Выбрать главу

А следом, в конрадовском фарватере, не обращая внимания на силу и значение уничтожающего «но», а может быть, и потому, что иного выхода все равно не было, шло целое поколение писателей Запада 20-х годов XX века — на экспериментальные поиски «момента истины» и «точного слова» с готовностью «выстоять хотя бы в поражении»… Их постигало то же самое разочарование с той разницей, что не у всех в отличие от Джозефа Конрада хватало сил сознаться. Они еще более упорствовали в надуманности и экспериментальности, даже ценой жизни. Видимо, другой выход чреват был кое-чем пострашнее случайной смерти — самоуничтожением.

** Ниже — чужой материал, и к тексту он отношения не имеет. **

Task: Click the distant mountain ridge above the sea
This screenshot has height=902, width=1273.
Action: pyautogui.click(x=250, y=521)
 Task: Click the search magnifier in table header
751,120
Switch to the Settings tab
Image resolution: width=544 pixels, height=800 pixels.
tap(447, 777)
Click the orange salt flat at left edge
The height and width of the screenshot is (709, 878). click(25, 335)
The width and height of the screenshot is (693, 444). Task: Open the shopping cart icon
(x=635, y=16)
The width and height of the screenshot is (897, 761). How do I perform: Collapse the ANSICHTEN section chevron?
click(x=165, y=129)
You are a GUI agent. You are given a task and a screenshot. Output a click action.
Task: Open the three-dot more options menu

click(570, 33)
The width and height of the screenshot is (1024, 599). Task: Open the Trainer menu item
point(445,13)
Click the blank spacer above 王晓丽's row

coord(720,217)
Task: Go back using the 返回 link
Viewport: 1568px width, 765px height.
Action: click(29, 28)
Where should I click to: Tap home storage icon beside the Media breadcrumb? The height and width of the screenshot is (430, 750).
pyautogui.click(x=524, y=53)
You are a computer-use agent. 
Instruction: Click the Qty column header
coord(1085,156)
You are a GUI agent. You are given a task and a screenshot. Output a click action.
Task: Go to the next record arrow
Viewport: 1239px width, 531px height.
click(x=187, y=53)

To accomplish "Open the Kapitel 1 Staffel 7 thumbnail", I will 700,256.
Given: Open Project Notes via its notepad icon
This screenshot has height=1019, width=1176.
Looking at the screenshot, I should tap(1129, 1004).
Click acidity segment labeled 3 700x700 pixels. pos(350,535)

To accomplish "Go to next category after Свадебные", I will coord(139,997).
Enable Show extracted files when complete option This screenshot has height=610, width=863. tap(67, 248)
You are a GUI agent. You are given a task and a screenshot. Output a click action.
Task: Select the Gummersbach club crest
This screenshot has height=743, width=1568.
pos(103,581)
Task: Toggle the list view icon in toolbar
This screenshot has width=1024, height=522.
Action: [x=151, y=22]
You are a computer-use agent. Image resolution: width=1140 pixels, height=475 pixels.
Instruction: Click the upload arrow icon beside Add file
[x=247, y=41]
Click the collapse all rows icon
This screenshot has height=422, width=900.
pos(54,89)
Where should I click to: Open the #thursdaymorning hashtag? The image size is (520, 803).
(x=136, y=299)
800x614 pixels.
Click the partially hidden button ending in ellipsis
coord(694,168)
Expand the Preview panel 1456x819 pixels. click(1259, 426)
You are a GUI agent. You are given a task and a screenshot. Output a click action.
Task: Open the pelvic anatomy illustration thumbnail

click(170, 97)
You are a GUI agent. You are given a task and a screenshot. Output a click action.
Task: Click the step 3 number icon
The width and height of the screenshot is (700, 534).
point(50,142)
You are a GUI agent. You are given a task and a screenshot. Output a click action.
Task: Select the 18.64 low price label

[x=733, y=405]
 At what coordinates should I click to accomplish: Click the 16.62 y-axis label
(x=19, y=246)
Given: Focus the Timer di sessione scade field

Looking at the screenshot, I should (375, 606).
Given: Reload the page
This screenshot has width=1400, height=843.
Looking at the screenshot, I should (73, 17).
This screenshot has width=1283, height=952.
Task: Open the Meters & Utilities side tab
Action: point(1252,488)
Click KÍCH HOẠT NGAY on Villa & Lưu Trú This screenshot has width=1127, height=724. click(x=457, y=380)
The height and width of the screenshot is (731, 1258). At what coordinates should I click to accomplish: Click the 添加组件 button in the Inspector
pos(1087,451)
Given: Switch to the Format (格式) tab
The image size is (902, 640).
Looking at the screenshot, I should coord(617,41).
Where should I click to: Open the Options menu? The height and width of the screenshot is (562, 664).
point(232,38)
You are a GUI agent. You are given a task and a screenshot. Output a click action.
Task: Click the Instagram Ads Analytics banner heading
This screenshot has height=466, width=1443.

Простое и магнетически увлекательное перечисление вещей в «Робинзоне» Юрий Олеша заметил как раз в ту пору, когда это было рецептурно прописанным всей литературе приемом с известной дозой «простоты» и «сложности», прямо сказанного и подразумеваемого: «только одна восьмая над водой…» Не замечали, да и сам Хемингуэй, давший формулу, не особенно прояснял результат сильнодействующего повествовательного средства. Между тем он симптоматичен не менее, чем конрадовское «но». Ведь признано все-таки, хотя и между прочим: «Тогда все опущенное будет действовать так же сильно, как если бы художник сказал об этом». Всего-навсего так же сильно, — ради чего же предпринимать лишние повествовательные усилия, если подтекст фактически равен тексту? Отчего не сказать сразу, если недоговоренность скрывает не в самом деле еще нераскрытый смысл, но только манерное умолчание? Ведь Дефо выговаривается из последних сил, не считая, разумеется, умолчаний, вынужденных мотивами политическими или религиозными. Но такой «подтекст» действует временно, минутно в сравнении с вечной силой всей книги. Подтекст умолчаний проясняется мгновенно, а остается между строк лишь то, что высказать не хватило сил.

Подобно тому как Робинзон пилит, строит, соображает самозабвенно настолько, насколько хочется ему остаться в живых, то есть с полной самоотдачей, в ту же меру пишет и Дефо, пробиваясь к живому существованию книги. Обстоятельства требовали от Робинзона такого напряжения, что на сколько-нибудь позерскую «многозначительность» у него не осталось сил. У него действия просты, как просты те жизненные нужды, без которых, однако, нет жизни. Робинзон говорит и действует ничего не подразумевая. Даже Дефо ничего, собственно, не подразумевает. Подтекстом оказывается — не больше и не меньше — сама история, накопившаяся за плечами Робинзона и выразившаяся, насколько у Дефо хватило сил, через уникально точное соединение личного и исторического. Поэтому получается все естественно просто и естественно сложно — содержательно и в результате неистощимо интересно.

«Мы говорили о море и о делах его… И мы говорили о старых кораблях, о происшествиях на море, кораблекрушениях, о сломанных мачтах и о человеке, который доставил целым и невредимым свое судно с временным рулем с реки Плейт в Ливерпуль. Мы говорили о крушениях, об урезанных пайках и о героизме, или, по крайней мере, о том, что газеты называют героизмом на море, о проявлении добродетелей, отличном от героизма первобытных времен. А изредка мы все смолкали и глядели на реку», — это из Конрада, последние возможности такого «говорения», когда предмет, о котором беседуют, все еще говорит сам за себя — корабли, происшествия на море — уже интересно. Но то последние судороги таких перечислений, проделавших долгий вековой путь хотя бы от любого из названий романов Дефо, которые нам известны в двух словах: «…О том, как был он покинут на побережье Мадагаскара, как устроился в этих местах, с описанием страны и ее обитателей… о великих богатствах, которые он там нажил, и как он возвратился в Англию и также о том, как капитан Сингльтон вновь пустился в плавание, с рассказом о многочисленных его приключениях и пиратствах со славным капитаном Эвери и другими». Полный титул «Робинзона» несколько короче, но в свою очередь состоит из многообещающих посулов читателям: «о том, как» и т. п.